Что касается собственных «злодеяний», то после того, как коллежский советник Малиновский напоминает об их прошлых встречах в батумской тюрьме, — тогда он в роли товарища прокурора присутствовал при допросах Камо, — подследственный с достаточной готовностью признает все то, что превосходно известно. Да, он социал-демократ, большевик, поставил своей целью свержение существующего в России государственного строя. Распространял нелегальную литературу в Тифлисе, Баку, Батуме, Грозном, вплоть до отъезда за границу в 1907 году. Совершил побег из батумской тюрьмы. И ничего другого. К экспроприации на Зриванской площади — никакого отношения. При всем приглушенное, пунктиром, напоминание о болезни, о провалах памяти. Палец сам упирается в голову: «Тут болит». Такая же жалоба тюремному врачу: «Больно, в голове горячо!» Несколько чаще после свидания с сестрой Джаваирой.
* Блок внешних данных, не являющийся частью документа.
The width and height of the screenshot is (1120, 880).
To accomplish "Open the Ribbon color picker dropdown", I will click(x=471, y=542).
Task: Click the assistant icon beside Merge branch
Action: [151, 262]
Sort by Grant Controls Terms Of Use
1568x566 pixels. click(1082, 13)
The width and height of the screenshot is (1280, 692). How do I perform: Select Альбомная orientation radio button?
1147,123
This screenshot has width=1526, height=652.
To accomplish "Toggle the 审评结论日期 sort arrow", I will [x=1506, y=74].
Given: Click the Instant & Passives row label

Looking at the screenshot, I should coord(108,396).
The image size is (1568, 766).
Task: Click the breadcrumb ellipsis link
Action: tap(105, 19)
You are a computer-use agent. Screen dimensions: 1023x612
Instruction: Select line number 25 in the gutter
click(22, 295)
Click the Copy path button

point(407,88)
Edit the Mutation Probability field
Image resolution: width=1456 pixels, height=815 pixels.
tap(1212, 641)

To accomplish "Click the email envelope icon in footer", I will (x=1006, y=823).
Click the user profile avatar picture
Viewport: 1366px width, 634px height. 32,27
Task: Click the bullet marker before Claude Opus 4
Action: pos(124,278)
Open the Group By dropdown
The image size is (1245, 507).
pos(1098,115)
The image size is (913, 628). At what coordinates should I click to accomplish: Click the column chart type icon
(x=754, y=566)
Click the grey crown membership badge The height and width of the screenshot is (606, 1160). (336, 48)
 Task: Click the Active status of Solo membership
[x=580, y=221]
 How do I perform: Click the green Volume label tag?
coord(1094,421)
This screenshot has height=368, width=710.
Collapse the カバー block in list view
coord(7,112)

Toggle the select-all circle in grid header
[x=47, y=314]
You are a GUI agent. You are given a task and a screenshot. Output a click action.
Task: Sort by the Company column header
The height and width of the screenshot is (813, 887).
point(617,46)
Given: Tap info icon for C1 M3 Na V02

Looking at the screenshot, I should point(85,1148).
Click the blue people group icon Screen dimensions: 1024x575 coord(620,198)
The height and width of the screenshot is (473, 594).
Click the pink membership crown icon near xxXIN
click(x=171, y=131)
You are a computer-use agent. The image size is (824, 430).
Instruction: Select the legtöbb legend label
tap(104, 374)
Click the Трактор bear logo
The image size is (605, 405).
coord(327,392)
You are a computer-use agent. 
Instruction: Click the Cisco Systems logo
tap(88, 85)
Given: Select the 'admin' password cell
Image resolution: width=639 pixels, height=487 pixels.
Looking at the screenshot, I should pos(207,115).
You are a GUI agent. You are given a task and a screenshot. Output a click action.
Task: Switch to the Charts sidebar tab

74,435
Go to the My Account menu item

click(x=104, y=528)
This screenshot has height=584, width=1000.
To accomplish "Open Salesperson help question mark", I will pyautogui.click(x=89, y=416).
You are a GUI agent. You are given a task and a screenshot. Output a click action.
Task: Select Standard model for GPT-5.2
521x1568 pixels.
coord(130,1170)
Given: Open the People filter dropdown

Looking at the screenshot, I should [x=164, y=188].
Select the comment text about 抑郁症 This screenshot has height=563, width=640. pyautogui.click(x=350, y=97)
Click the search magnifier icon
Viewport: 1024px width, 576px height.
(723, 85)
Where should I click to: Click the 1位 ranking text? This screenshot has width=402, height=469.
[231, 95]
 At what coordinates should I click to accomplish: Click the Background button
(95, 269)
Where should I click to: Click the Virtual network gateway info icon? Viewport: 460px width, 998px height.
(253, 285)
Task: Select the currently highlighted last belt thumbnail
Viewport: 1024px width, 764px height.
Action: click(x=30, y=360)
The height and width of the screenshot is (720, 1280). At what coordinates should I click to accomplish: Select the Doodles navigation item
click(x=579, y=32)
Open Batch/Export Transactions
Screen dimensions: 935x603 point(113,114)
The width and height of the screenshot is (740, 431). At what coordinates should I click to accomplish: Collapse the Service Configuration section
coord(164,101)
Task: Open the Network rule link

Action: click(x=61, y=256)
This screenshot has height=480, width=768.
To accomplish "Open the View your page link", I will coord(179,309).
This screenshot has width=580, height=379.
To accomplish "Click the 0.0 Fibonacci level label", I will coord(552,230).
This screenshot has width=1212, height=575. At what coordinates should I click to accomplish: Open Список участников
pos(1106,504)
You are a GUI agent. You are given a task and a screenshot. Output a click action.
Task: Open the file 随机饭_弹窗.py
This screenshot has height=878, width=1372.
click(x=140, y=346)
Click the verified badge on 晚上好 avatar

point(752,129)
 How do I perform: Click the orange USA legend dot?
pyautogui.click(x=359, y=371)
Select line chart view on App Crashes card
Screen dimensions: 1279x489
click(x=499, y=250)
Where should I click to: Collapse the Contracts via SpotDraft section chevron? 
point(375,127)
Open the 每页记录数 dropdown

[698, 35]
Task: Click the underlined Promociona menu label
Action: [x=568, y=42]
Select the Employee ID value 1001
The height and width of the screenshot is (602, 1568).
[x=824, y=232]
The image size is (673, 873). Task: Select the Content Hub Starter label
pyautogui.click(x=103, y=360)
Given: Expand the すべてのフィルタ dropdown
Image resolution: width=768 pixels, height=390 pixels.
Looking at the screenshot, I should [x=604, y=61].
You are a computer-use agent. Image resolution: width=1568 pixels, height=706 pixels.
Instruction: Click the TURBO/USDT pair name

Свидания долго не разрешают. Первые дни просто-напросто ее обманывают: «О Тер-Петросове сведений не имеется». Потом, когда Джаваира предъявляет телеграммы от Оскара Кона, опекуна, подтверждают: «Петросов доставлен… Без свиданий… Наведывайтесь, барышня!»

Наконец милостивое согласие. При чрезвычайных мерах. В долгожданный день по обе стороны высоких, до потолка, решеток, перегораживающих поперек комнату свиданий, внезапно появляются всполошенные надзиратели. Хватают, уводят заключенных, нетерпеливо выпроваживают посетителей. Возмущенные крики: «Время не истекло… Не смеете!.. Будем жаловаться прокурору…»

Вместе с другими негодует жена Сурена Спандаряна Ольга Вячеславовна.

«Все мои резоны повисают в воздухе. Помощник начальника тюрьмы твердит с перекошенным лицом:

— Никак невозможно продолжать свидание, пришла сестра Петросянца.

— Ну так что ж?

— Мы должны привести сюда его самого!

— Ведите! В чем же дело?

— Нельзя. Приказано, чтобы один на один с сестрой.

— Ну так устройте им свидание где-нибудь в другом месте, хотя бы в своем кабинете.

— Это совсем невозможно! Нужно специально приспособленное помещение… Не отнимайте у меня времени…

— Вы не имеете права, сегодня официальный день свиданий… Тут две решетки, между ними ходит вооруженный надзиратель, по обе стороны тоже надзиратели. Петросян наверняка в кандалах. Что он может сделать? Чем он может вам угрожать? В чем тут опасность для вас?!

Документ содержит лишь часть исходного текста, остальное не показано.